Personal information
- Full name: Wilhelmus Maria Dullens
- Date of birth: 29 January 1945
- Place of birth: Urmond, Netherlands
- Date of death: 16 June 2024 (aged 79)
- Place of death: Sittard, Netherlands
- Height: 1.69 m (5 ft 7 in)
- Position: Forward

Youth career
- Almania

Senior career*
- Years: Team / Apps / (Gls)
- 1963–1968: Sittardia / 104 / (32)
- 1968–1969: Fortuna Sittard / 14 / (1)

International career
- 1966: Netherlands / 4 / (0)

= Willy Dullens =

Dutch footballer (1945–2024)

Willy Dullens (29 January 1945 – 16 June 2024) was a Dutch footballer who played for Sittardia and the Netherlands national team but his career was cut short due to a knee injury. In 1966, uniquely while playing in the Eerste Divisie, he was chosen as the Dutch Footballer of the Year.

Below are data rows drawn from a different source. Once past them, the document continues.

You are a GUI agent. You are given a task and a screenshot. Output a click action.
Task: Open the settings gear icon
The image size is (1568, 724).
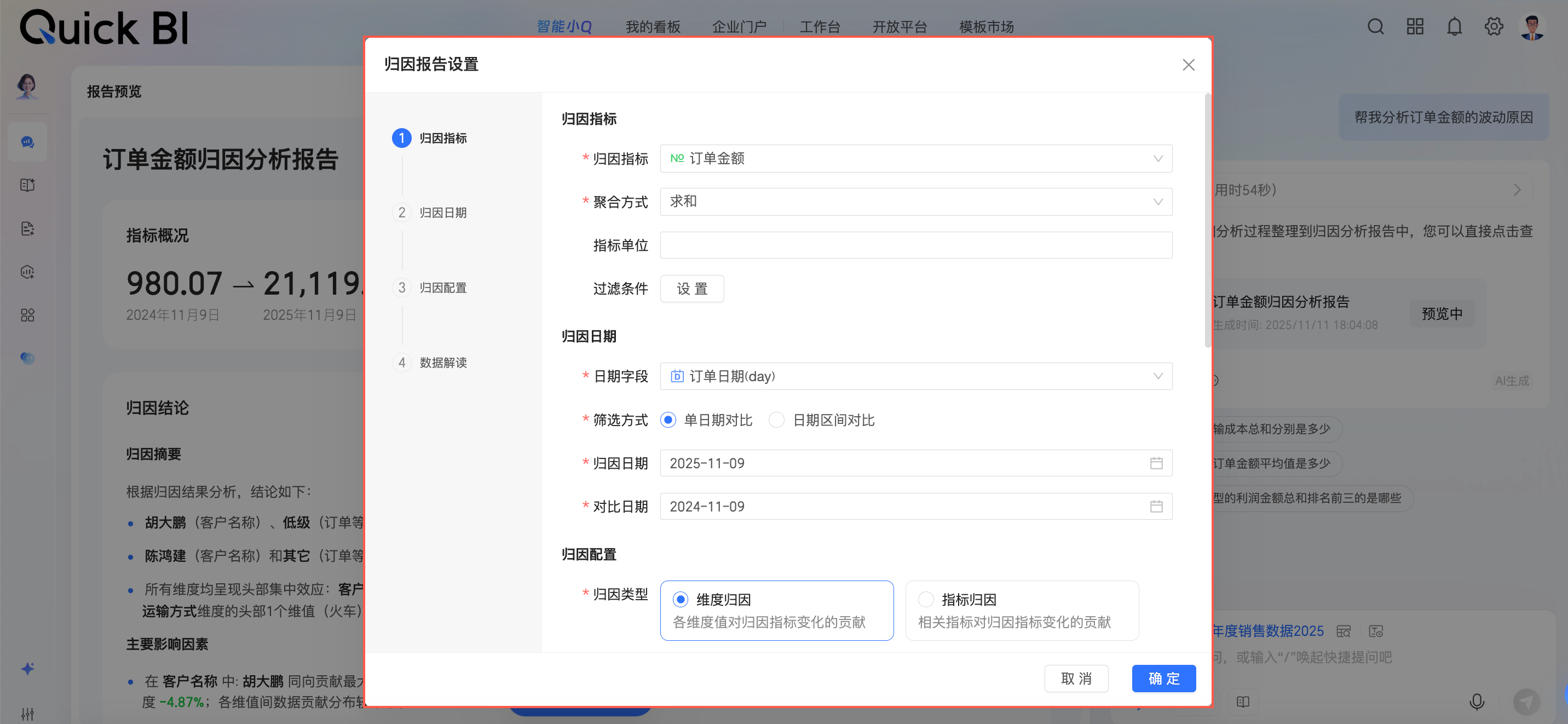tap(1493, 27)
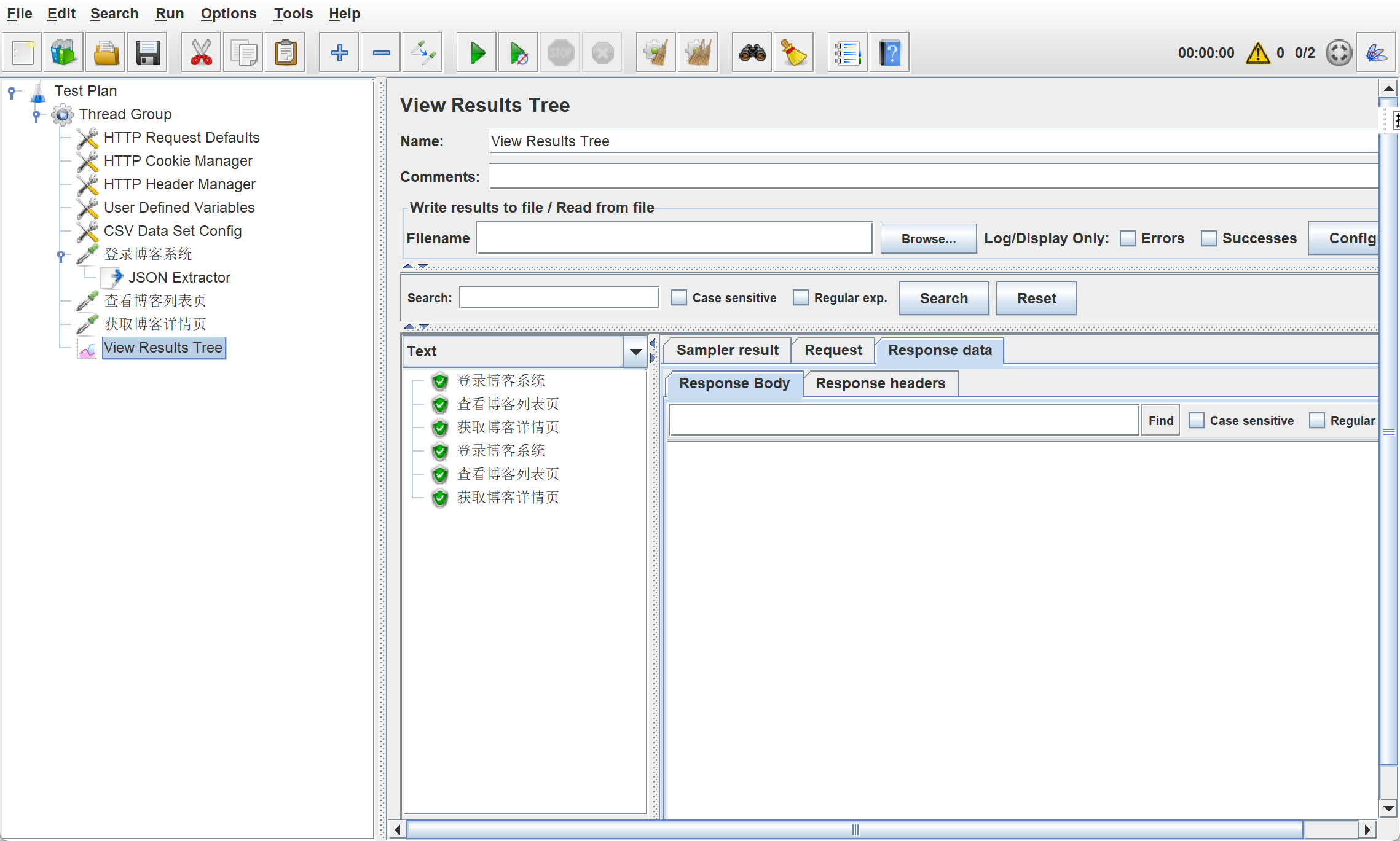Click the Function Helper list icon

tap(847, 53)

Dullens and Johan Cruijff were seen as the biggest talents of Dutch football in the 1960's. Cruijff said that Dullens was more skilled than him. After Dullens was forced to retire, Cruijff and Sjaak Swart organised a charity match for him. The match, between AFC Ajax and Alemannia Aachen at the Olympic Stadium in Amsterdam, was attended by 60,000 spectators.

==International career==
Dullens played four matches for the Dutch national team, all in 1966. He made his debut in a 3-1 victory over Belgium. He also played in a 3-0 victory over Scotland and in a 1-2 loss to Czechoslovakia, both friendly matches. Dullens earned his final cap in November 1966, a Euro 1968 qualifying match against Denmark (2-0 victory).

==Personal life==
After retiring Dullens opened a salon.

===Death===
Dullens was diagnosed with Alzheimer's disease in 2021. He died on 16 June 2024, at the age of 79.